I waited for Baumgartner to say water.

"Money," said Baumgartner. "Trickman's favorite saying is Money oils civil society. Trickman spent a whole career in intelligence, posing as a banker in Britain, Germany, and Switzerland. He decided that money is the route to power, not tanks. Trickman concluded that if Hitler had had Wall Street, the Nazis would have won World War II." Baumgartner paused. "The Chinese secretly admire Hitler's sense of destiny. Trickman's new strategy is to connect to high finance. That's why Hong Kong--just the way it is, a capitalist financial center--is so important to them. But the real key to Trickman's financial strategy is people. Think about it: China possesses the cheapest, largest labor pool in the world. One billion workers. A quarter of this planet's population! Have you noticed that more than half of almost everything you see in the malls these days is made in China? China has become an economic force simply because it has turned five-sixths of its one-point-two billion population into a slave labor force. Foreign capital is flowing into China to exploit labor, encouraged by China's two hundred million-member elite. Our media would have us believe that because of this new connection to the West, China will evolve into a free market economy. Dumb bastards. It won't. What we're looking at is national socialism, Chinese-style. It was the late Deng Xiaoping who originally conceived China's economic reform. He shrewdly forged an alliance between the Chinese Communist Party and sixty million Chinese who reside outside of China, mostly throughout Asia--the lords of the Pacific Rim, as they are known. It is the money-management skill of these Chinese expatriates, these Pacific lords, that perpetuates oppression in China. Human rights? They don't exist--except for fifty million Communist party members and their one hundred and fifty million relatives. It is in China's national economic interest to oppress its dissidents and peasants and keep a billion people confined to laboring for the world while the pay-offs go to the oppressors."

Anger flashed in Baumgartner's eyes. She took this whole situation personally.

"Through its billion-person labor force," she continued, "and now through Hong Kong, China intends to manipulate world money. In so doing, it has embarked on a policy to make corporate America--who they perceive as the real government of the United States--to become dependent on cheap Chinese labor. Meanwhile, the expatriate Chinese, with their liquid cash, are strategizing corporate takeovers in the US."

"If what you say is true..." I started.

"It's true." Baumgartner narrowed her plucked eyebrows at me.

"Why isn't our government doing anything to counter this policy?"

"Counter this policy?" Baumgartner rolled her eyes. "Our elected government loves this policy!"

"Why?"

"Why indeed." Joy snorted contemptuously. "A few reporters are onto this, but the mainstream media continues to stick to press releases, or they're turning a blind eye. The reason why is this: old-fashioned deal-making. The president's financial supporters are cutting amazing business deals with the Chinese. You see what's happening here? The Chinese are playing our own so-called revolving door system against us. And, to this end, they're using their corrupt underground to help them."

"Oh?"

Baumgartner nodded vehemently. "Remember how our CIA teamed up with the mafia to try to overthrow Castro? Trickman is doing the same thing. He has recruited the Triad, China's notorious criminal underground."

"To do what?"

"Export contraband into the United States. Drugs and guns."

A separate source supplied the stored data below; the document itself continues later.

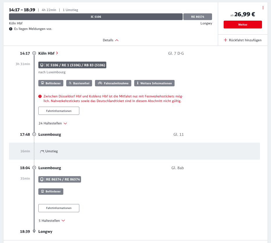Click the red ticket validity warning icon
The width and height of the screenshot is (271, 243).
pyautogui.click(x=40, y=96)
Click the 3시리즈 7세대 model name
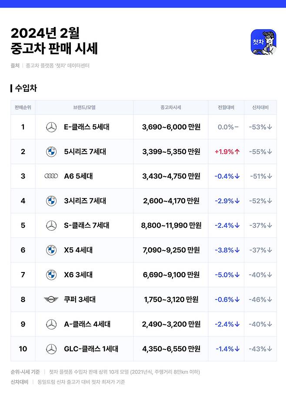 85,201
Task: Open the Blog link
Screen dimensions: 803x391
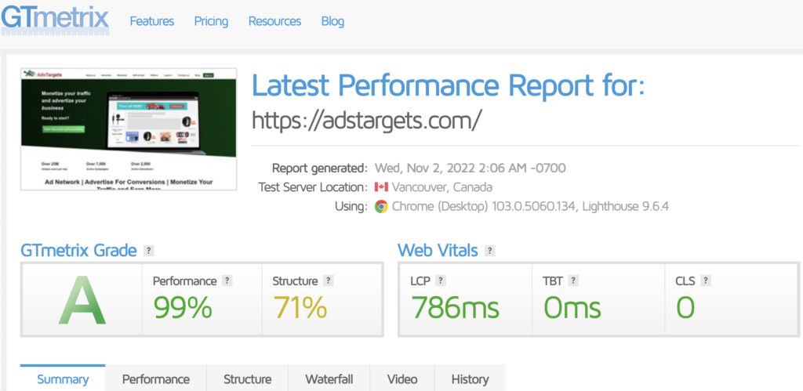Action: point(332,21)
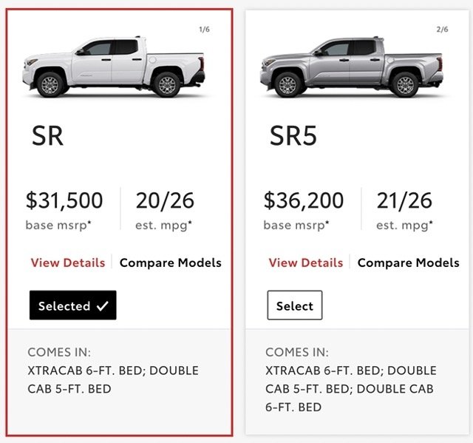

I'd forgotten, until this movement, what Samantha Wakefield of SIS had told me about Chinese gunrunning through Scrogg Island. I filed a mental note to nudge Pikestaff about that. Then I remembered Johnny Wang. "Do you know the name Johnny Wang?" I posed.

"Do I," spat Baumgartner, obviously disgusted by all she knew--or her inability to do anything about it. "Johnny Wang is a mobster. And he's also Yao Li's constant companion. Johnny Wang is homosexual. He and the castrated Yao Li are lovers."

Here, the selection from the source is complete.